I met with my surgeon on Thursday to discuss my upcoming colectomy surgery which will be taking place on September 7th. In laymen's terms basically I am having my colon or large intestine remove which is around five feet in length. My surgeon will attach my smaller intestines up to where my colon ended and everything will move on through hopefully as if nothing happened.
My appointment Thursday wasn't until 1:45pm but I didn't see my surgeon until somewhere around 4:30pm. He discussed the rectal biopsy findings and how everything was negative for Hirshsprung's Disease. He went on to say that medically I have failed all of my drug options. Surgery is my last option. He went over the possible complications and risks associated with having the surgery. My GI doctor in Philadelphia advised me not to have the surgery and to just continue cleaning out. My surgeon said that unfortunately because of my multiple organ damage due to the gastroparesis (stomach, small intestines and colon) he doesn't even know if the surgery will work. The normal person who has surgery on their colon, their small intestines usually wake up within three to seven days. Whenever my dad had his surgery for his colon cancer, his small intestines woke up within four days. However due to my small intestines being somewhat paralyzed because of the gastroparesis, they have no way of knowing. It could be seven plus days. The Smart Pill test showed that my small intestines moved fifty percent slower than the "normal" person.

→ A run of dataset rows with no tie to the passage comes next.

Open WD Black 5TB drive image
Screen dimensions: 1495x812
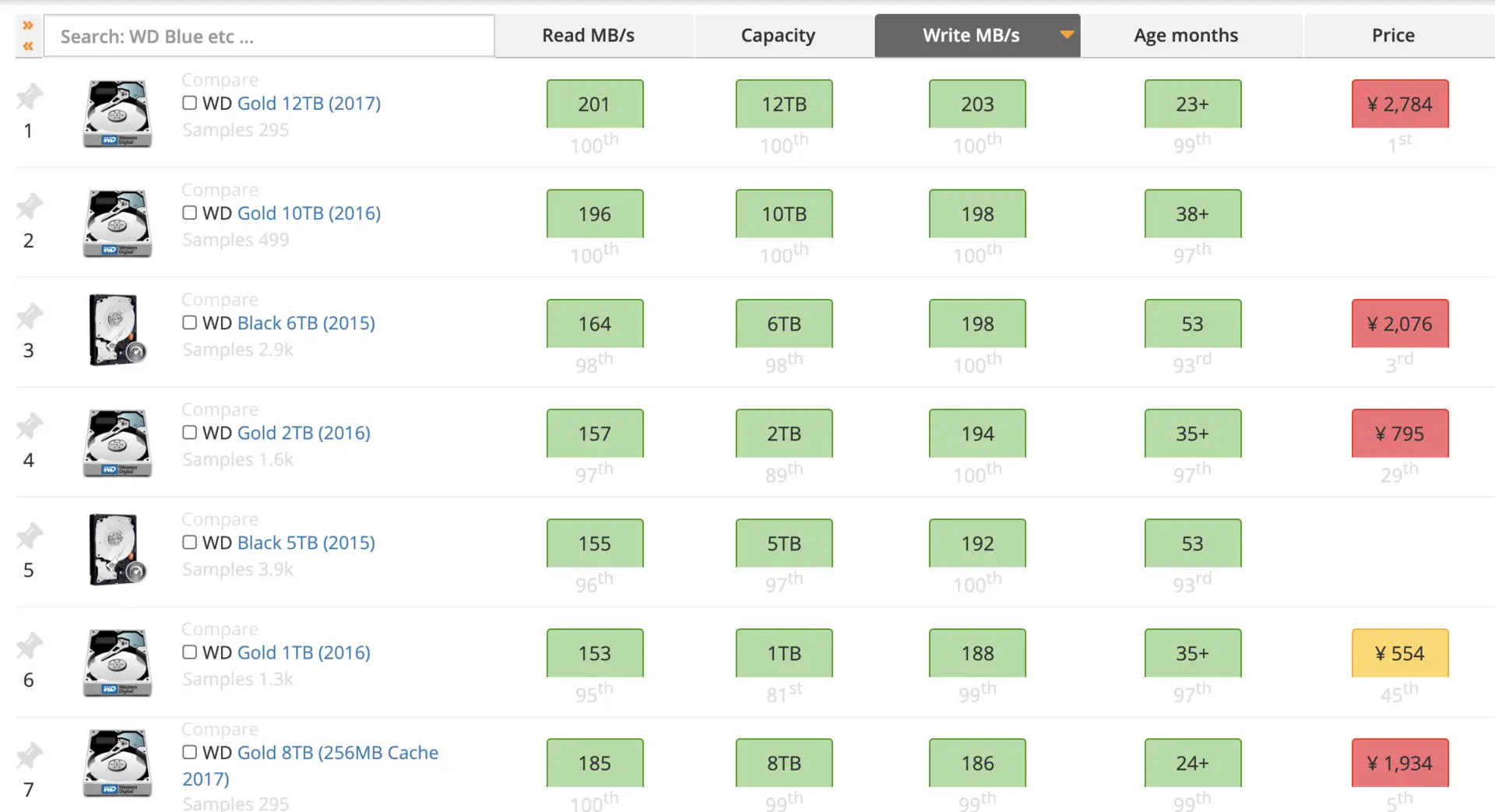coord(117,549)
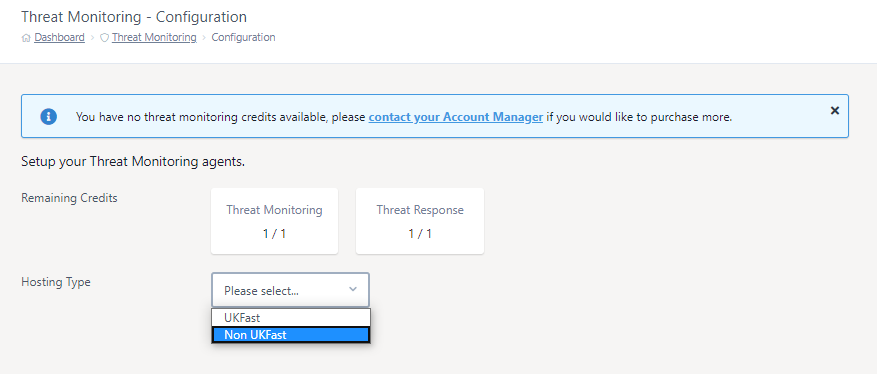This screenshot has height=374, width=877.
Task: Click the Remaining Credits label
Action: pos(69,198)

If the surgery isn't a success, I will have to go back to cleaning out with magnesium citrate or another drug that is similar. The only trouble with that is those drugs were not made to be taken on a twice weekly basis. They do damage from long term use. I've consume somewhere between 70 and 90 bottles of magnesium citrate in a little over a year I suppose. That is WAY TOO MANY!!!!
Another factor that plays into the surgery being successful is my pelvic floor dysfunction. I'm not like most people who have pelvic floor. My issue is that I can't relax those muscles. Whenever my GP started effecting my bladder, I had to learn how to cath myself. (To all of those out there, if I can do it - you can do it. It's easy.) My GI doctor sent me to a urologist because I was retaining due to my GP and one of the medications I took. My bladder had literally grew and I couldn't relax those muscles. I had to learn how to cath in one appointment. Throughout many, many appointments my urologist would tell me "Jennifer you have to relax". Whenever I would relax those muscles, everything worked just right.
Anyway... if my pelvic floor muscles lose their function due to the GP and I can't maintain them, I'm in trouble. I will have to have an ileostomy bag. I am dead set on doing everything possible to avoid an ileostomy bag. I know that that they not that bad but I'm twenty-four. What twenty-four year old wants an ileostomy bag?
As for the feeding tube, we briefly touched the topic (we had discussed it at an earlier appointment). My GI doctor previously told me he wanted me to have one; preferably for six months. Whenever I mentioned it to my surgeon, he said that when the time came, I would either get it in the OR the day of surgery or I'd have another surgery and have it inserted. I think I'll be checking with my GI doctor to clarify. I really don't think I'll be up for two surgeries; I'd rather combine them and get them over with.
My surgeon wanted to make sure that I understood the risks and complications of this surgery... multiple times. This surgery is like a big gamble or playing in Vegas; you might win, you might lose. I told him yes and explained my reasoning. He understood and again told me that I didn't have any other options medically, shook my hand and told me to hang on. Waiting almost eight weeks for surgery seems like forever especially when you add around 32 bottles of magnesium citrate to it.